— Exercise details —
Could you reproduce the stretch of the data below from the line containing "You are a GUI" through the line containing "[x=755, y=14]", swapping "screenshot" for "screen capture" and changing nothing else? Leave the pictures out of your reply.

— Entries supplied —
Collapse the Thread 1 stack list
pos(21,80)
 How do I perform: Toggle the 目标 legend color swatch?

--

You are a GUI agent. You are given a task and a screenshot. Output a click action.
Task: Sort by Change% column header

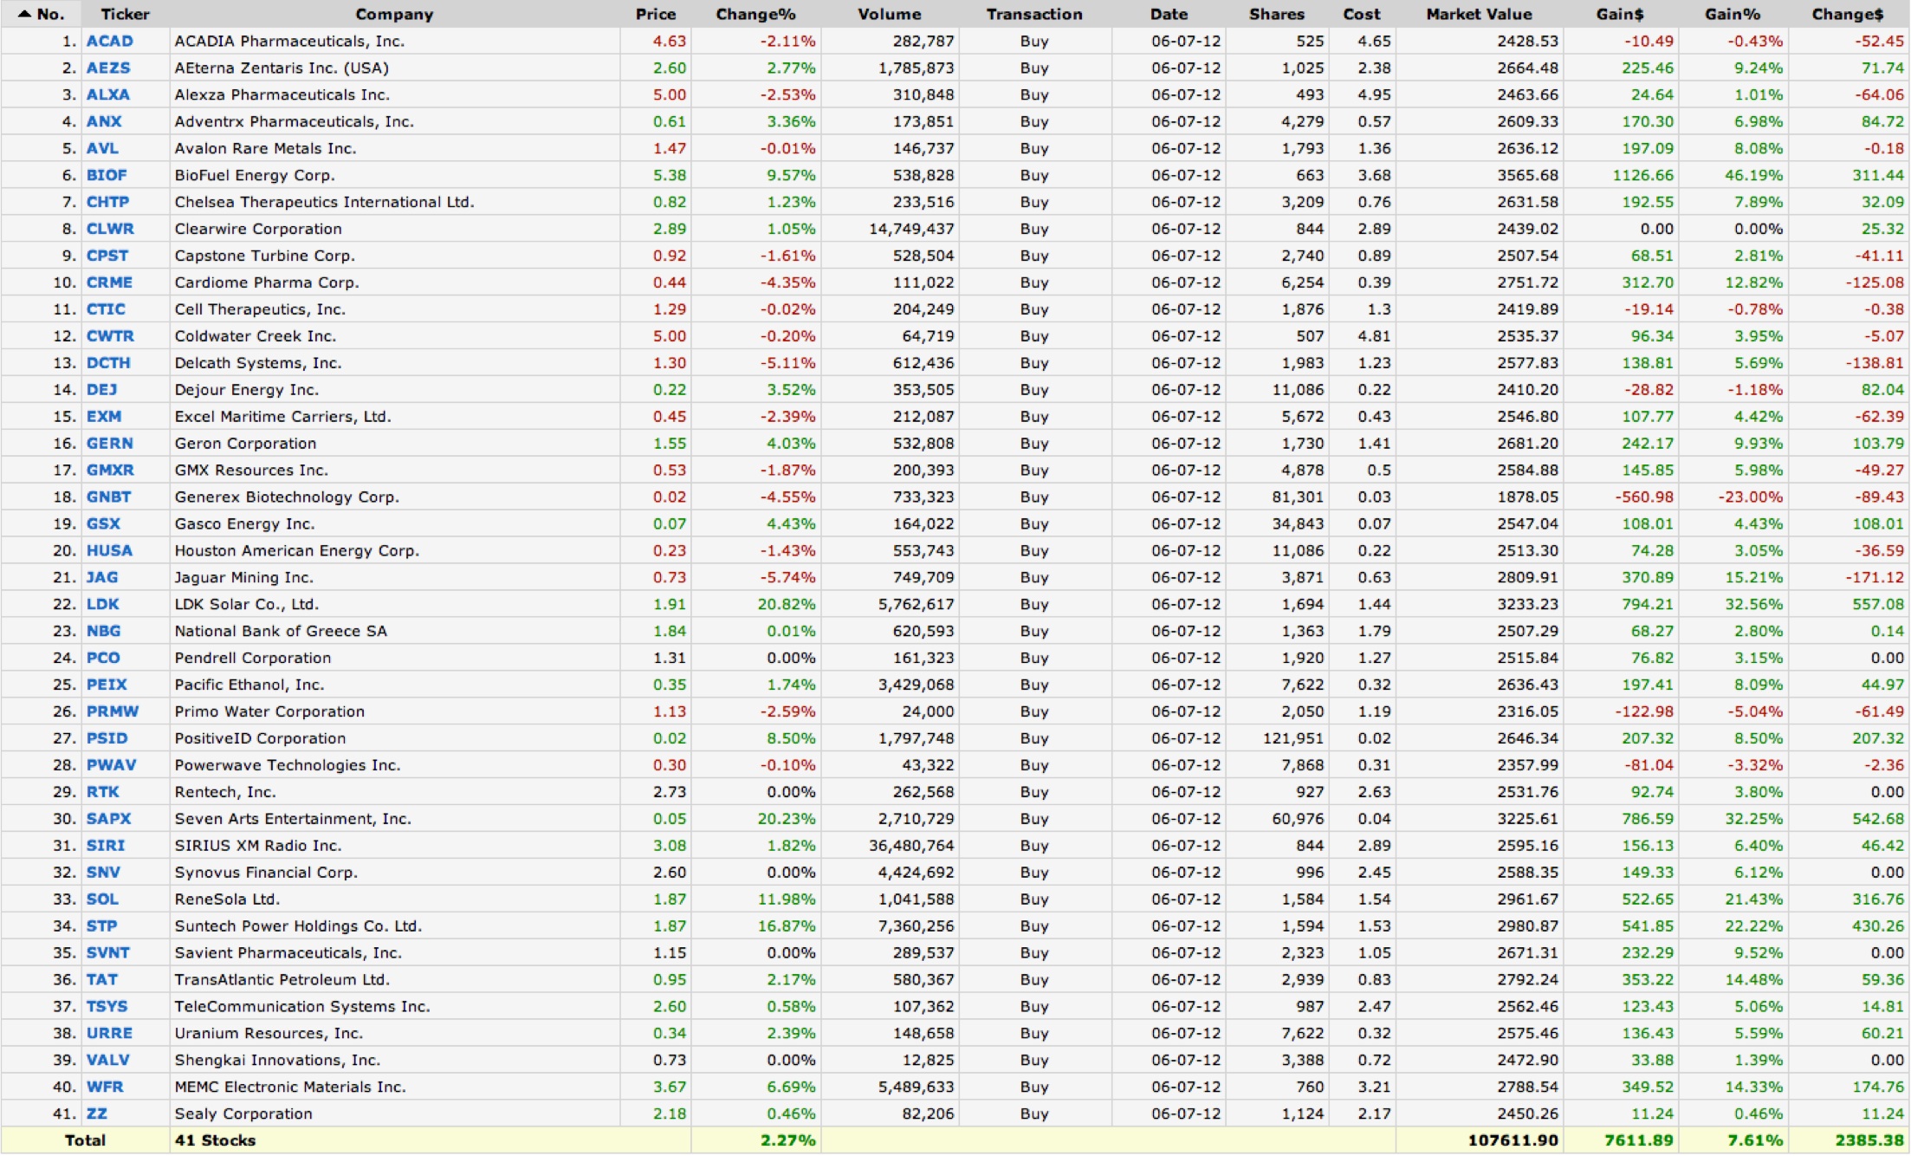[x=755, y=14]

— Correct result —
You are a GUI agent. You are given a task and a screen capture. Output a click action.
Task: Sort by Change% column header

[x=755, y=14]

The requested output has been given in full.